Jack Welch’s autobiography has plenty of emotion. For introspection, however, consider the new books by Boyle, Coyle, and Tedlow.

(originally published by Booz & Company)
Straight from the Brain
Photography by Brad Wilson

“Those who cannot remember the past are condemned to repeat it.”

Most people know philosopher George Santayana’s famous quote, but one wonders how many people, especially business managers, agree with it. Managers and organizations are notoriously reluctant even to glance backward, let alone contemplate the past. So it’s not surprising that a common criticism of Jack Welch’s book, Jack: Straight from the Gut, has been that it lacks any hint of reflection, let alone introspection. In his final speech to the GE troops, the recently retired Mr. Welch was unsentimental: “I got this job 20 years ago and together we changed a lot. It has been a fun, wonderful journey filled with great memories and lasting friendships. For much of what we’ve done, forget it. Today’s clippings wrap yesterday’s fish.”

Yet in its staccato tempo and inexorable pace, the book does capture the reality of life at the top of a large, dynamic corporation. This life is a relentless series of brief encounters with diverse people on disparate topics in a huge variety of settings. In a process that threatens to consume any calendar, it is all that a CEO can do to keep track of events, let alone pursue an agenda.
☆ ☆ ☆ ☆
→ **PROBLEM DESCRIPTION**: Write the next part of the review on Jack Welch's autobiography, starting right after its last sentence. The lines that come next aren't needed for anything here.

→ **GIVEN ENTRIES**:
☆ ☆ ☆ ☆
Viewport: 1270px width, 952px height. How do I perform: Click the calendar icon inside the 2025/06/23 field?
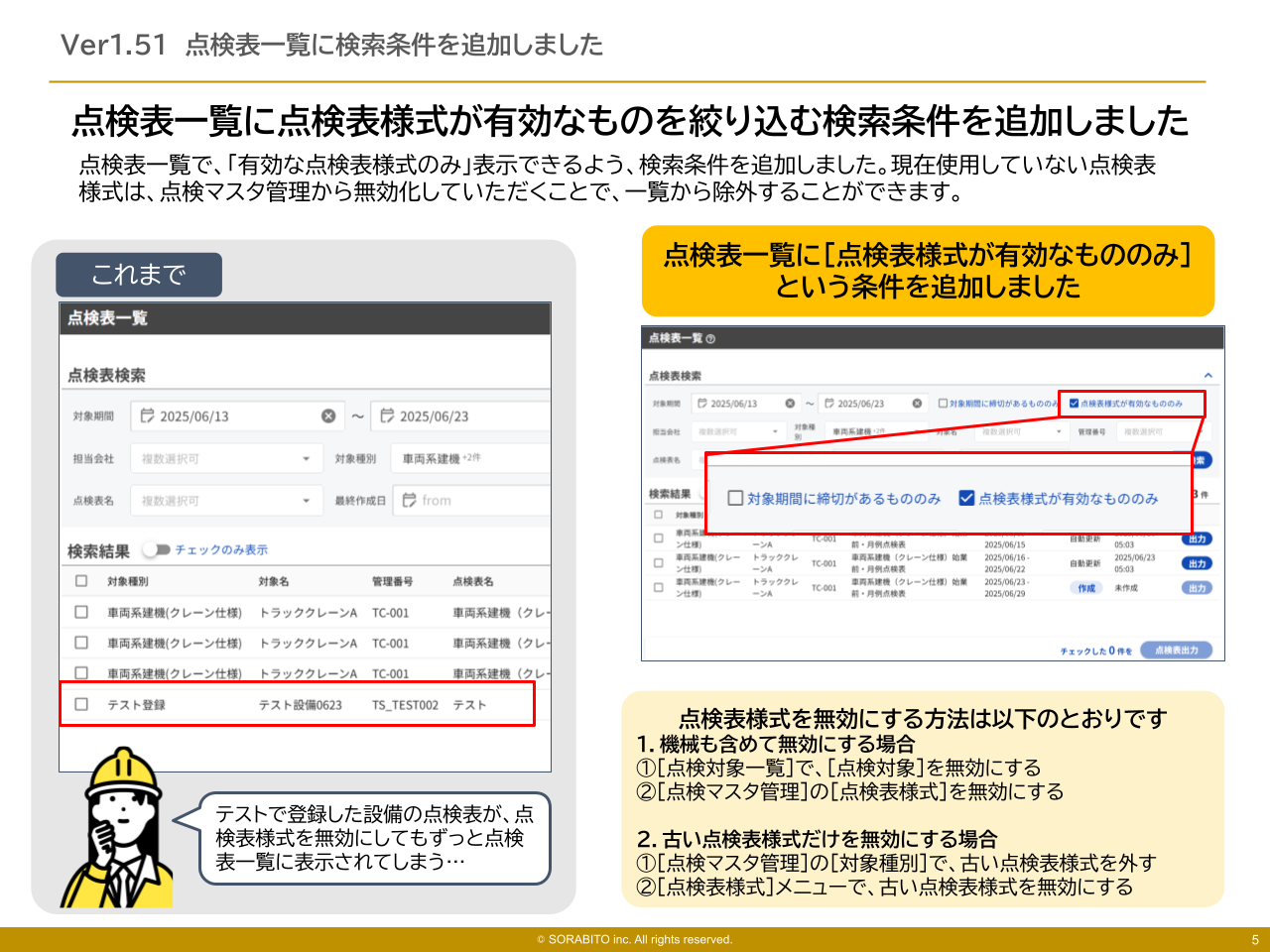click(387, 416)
☆ ☆ ☆ ☆
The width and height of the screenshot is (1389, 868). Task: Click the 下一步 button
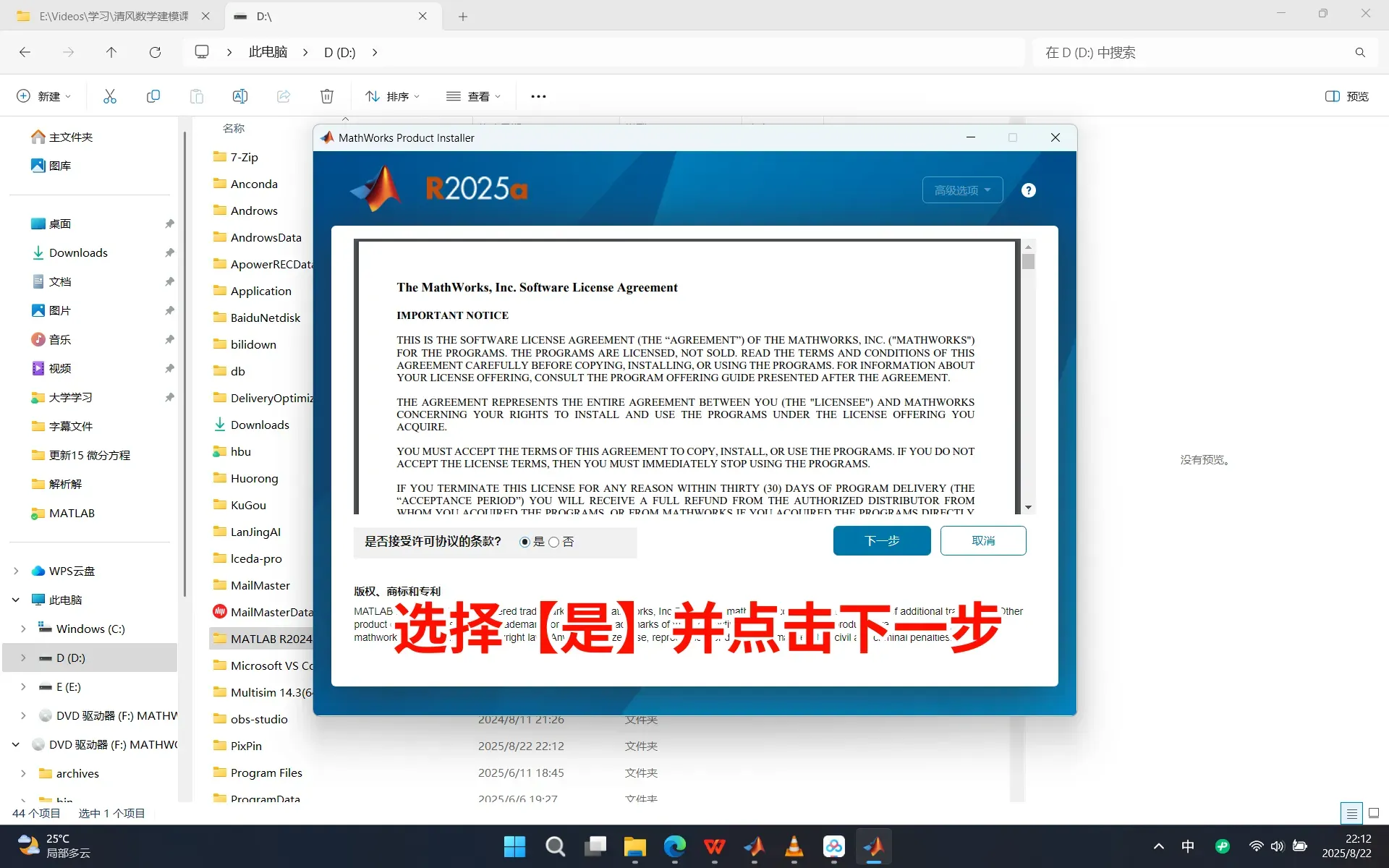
☆ ☆ ☆ ☆
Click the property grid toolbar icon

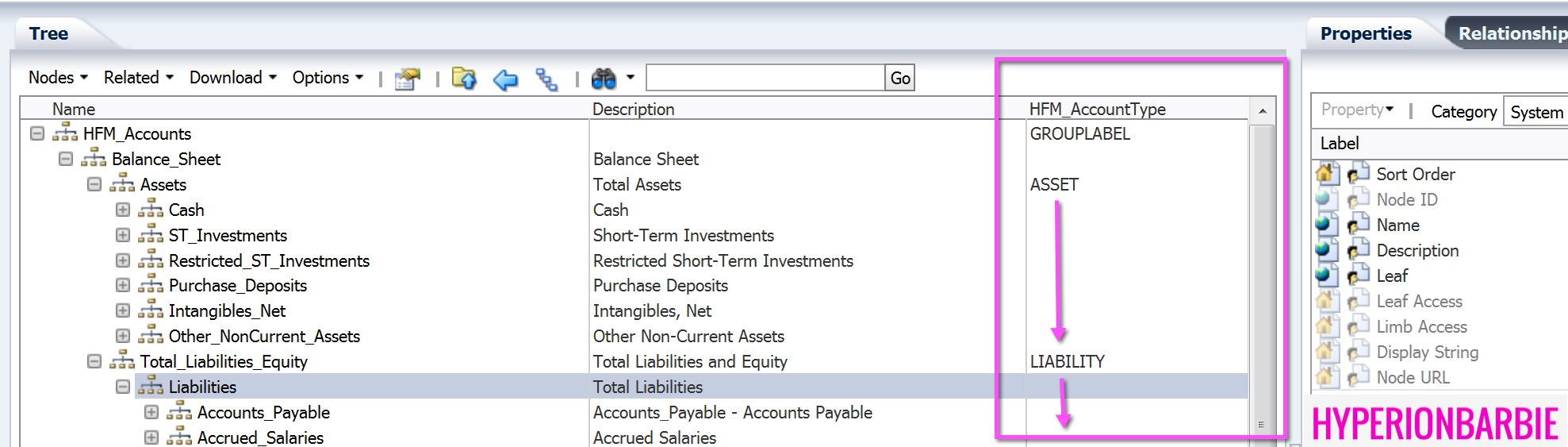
☆ ☆ ☆ ☆
→ **ANSWER FOR THE TASK**:
How do CEOs do it? If one understands Jack Welch correctly, it’s by surrounding themselves with good people and focusing on the present. In a process where the time demanded always exceeds the time available, every decision concerns people, their performance, and the allocation of their (and the organization’s) time — who is doing what and how well are they doing it; stop this, start that; that’s important, this doesn’t matter. From this perspective, reflection and introspection are the province of intellectuals — those with a taste for the task and time on their hands. Such tasks are not for people of action.

Great empires are not built by people who see two sides to every question. What we read in Jack Welch’s corporate memoir is what GE got: Jack, straight from the gut. Yet people of action like Jack Welch would do well to pay more attention to authors of more contemplative business books, such as the selection discussed in this Knowledge Review. For each book offers knowledge and perspective that even the most time- and information-challenged of executives will appreciate.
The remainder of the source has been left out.